begin Provided passage

Not alot of gameplay in that trailer, just hope they don't make it too easy and more story than puzzle.


----------



## Pickman's model (Mar 6, 2013)

Gromit said:


> The director of the game was Terry Pratchett's daughter was was quoted as saying that she wanted to make Lara Croft a more likeable and relatable character.


was was was what the bloody fuck are you on about?


----------



## fen_boy (Mar 6, 2013)

It is quite easy on normal so far. And the puzzles are mostly optional though they still require a bit of thought.
It's really good though, enjoying it a lot.


----------



## ChrisFilter (Mar 9, 2013)

Loving it so far. Only played an hour or so, but feels very polished and very Tomb Raider.


----------



## ChrisFilter (Mar 10, 2013)

I'm really impressed. It's the most filmic game I've played. Pleasingly linear too. One gets a bit fed up of sandboxes after a while.


----------



## fen_boy (Mar 11, 2013)

I'm about a third of the way through now, or so it tells me. It's really very good indeed. The way some of the levels join up and loop back on each other reminds me of Metroid Prime ( a bit ).


----------



## Supine (Mar 14, 2013)

Very derivative game. Really enjoying it though


----------



## Epona (Mar 16, 2013)

If someone enjoyed the old school Tomb Raider games, will they enjoy this?

It's not for me, but OH enjoyed some of the old Tomb Raider games, he doesn't game much these days but still thinking of getting it for him.  It is out on PC isn't it?


----------



## ruffneck23 (Mar 17, 2013)

yeah its out on PC , im about 27% in and its wonderful


----------



## ChrisFilter (Mar 18, 2013)

Yeah, very reminiscent of the older games. It's fantastic.


----------



## Epona (Apr 6, 2013)

end Provided passage

### Tasks to perform
#1 For each statement about the Tomb Raider thread, answer yes or no and quote the words of the thread that decide it: (a) fen_boy found the game quite easy on normal difficulty; (b) ruffneck23 said the game is not available on PC; (c) ChrisFilter called the game pleasingly linear.
#2 Pick up the Tomb Raider thread where it stops and write the post that follows the final header.
The entries that follow the Tomb Raider thread are separate material.

begin Entries provided

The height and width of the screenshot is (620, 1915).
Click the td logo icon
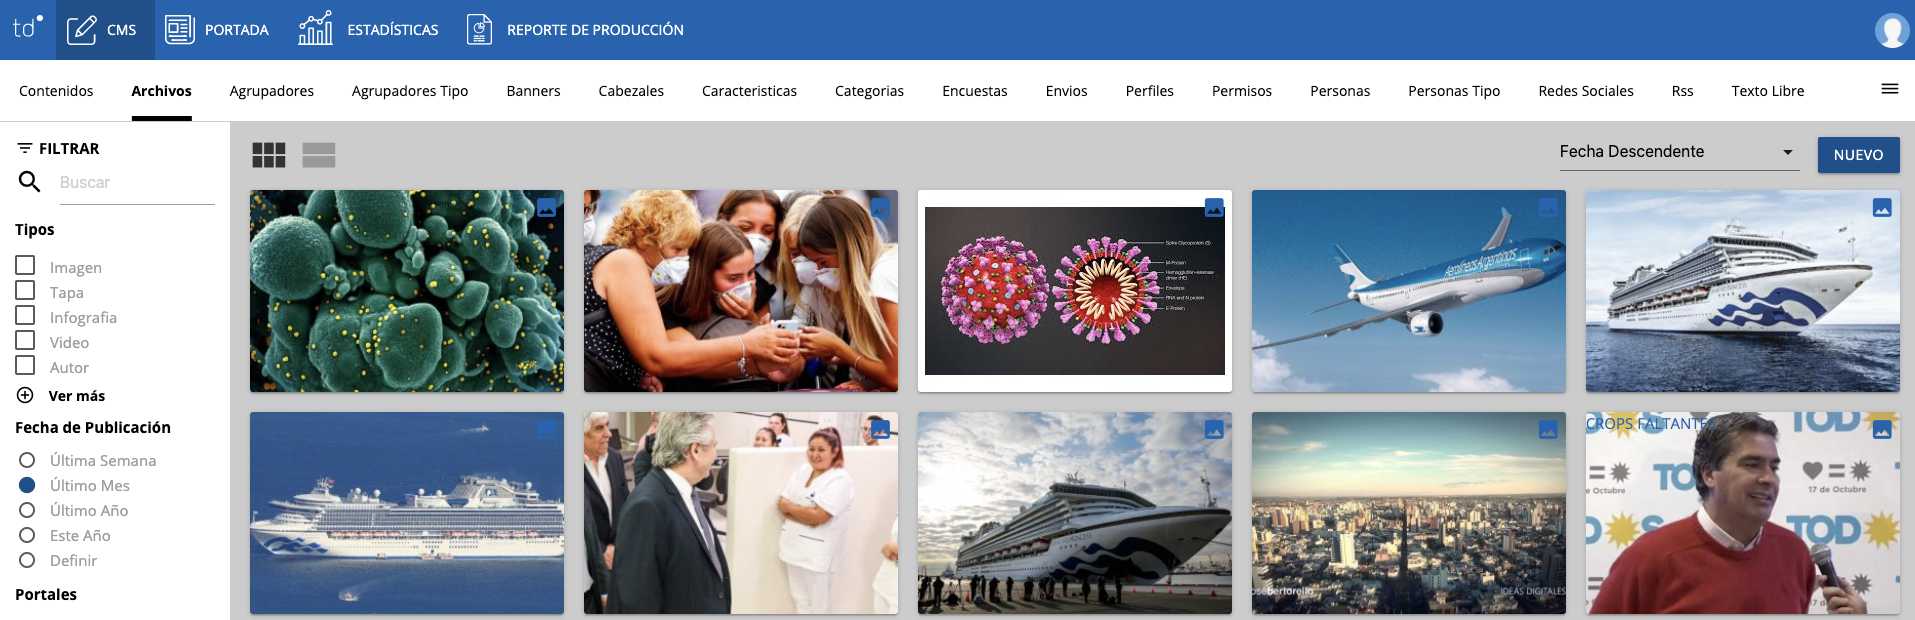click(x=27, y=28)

end Entries provided
begin Entries provided

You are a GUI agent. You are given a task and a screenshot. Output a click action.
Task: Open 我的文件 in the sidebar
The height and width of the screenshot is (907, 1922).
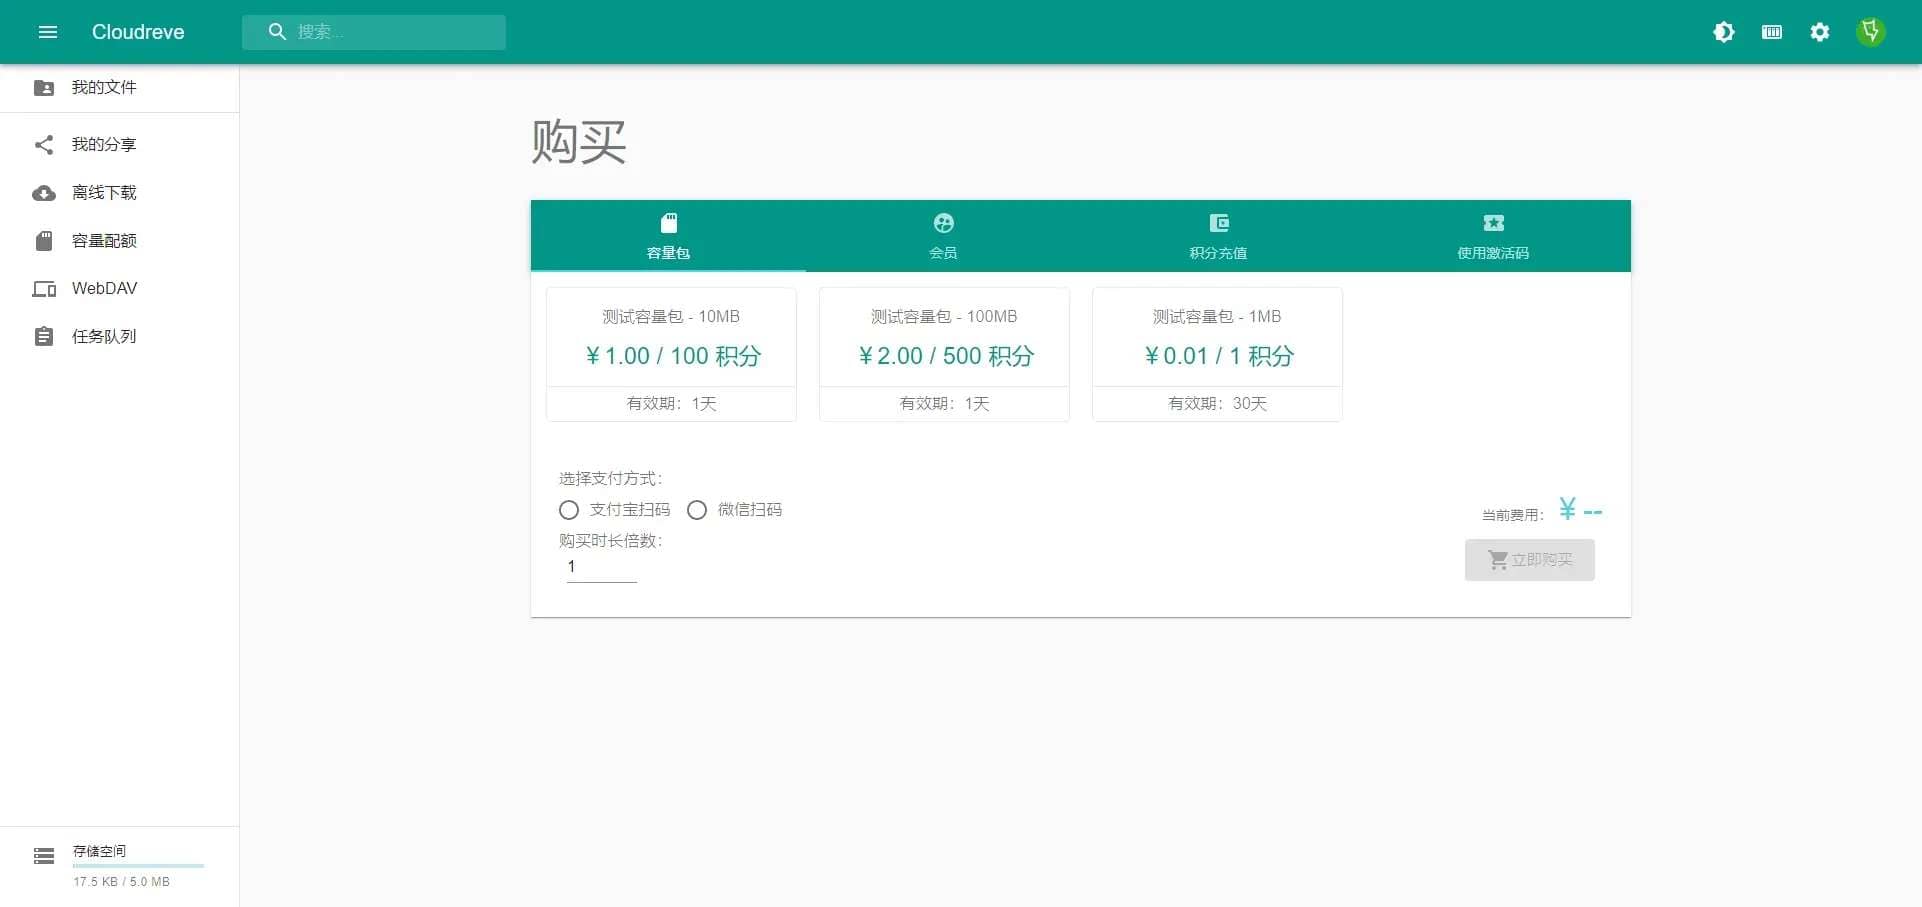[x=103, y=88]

end Entries provided

### Results of the tasks
#1
(a) Yes: "It is quite easy on normal so far."
(b) No: "yeah its out on PC"
(c) Yes: "Pleasingly linear too."

#2
Cheers! In the end we got it in a bundle with all the other Tomb Raider games which seemed like a good deal as it was only a few quid more than the cost of the new game to get the lot and there are a few he wanted to play again, he's spent a good few hours tonight replaying the first game (with much swearing involved! Although I am pleased to report that it works from Steam using DOSBox with no extra fiddling to get it to run) and he's currently downloading the new one ready to get stuck into tomorrow.


----------



## Sunray (May 7, 2013)

This was cheap this weekend.  It's OK but ffs, how, many Quick time events are there.  

Press these unannounced series of keys in the correct order to not die from some unannounced event you can't avoid.  I thought games had moved on from this, fortunately it's got less.


----------



## treelover (May 9, 2013)

lots of QTE events, no sale for me, poor co-ordination and I just get frustrated.


----------



## Epona (May 10, 2013)

Sunray said:


> This was cheap this weekend. It's OK but ffs, how, many Quick time events are there.
> 
> Press these unannounced series of keys in the correct order to not die from some unannounced event you can't avoid. I thought games had moved on from this, fortunately it's got less.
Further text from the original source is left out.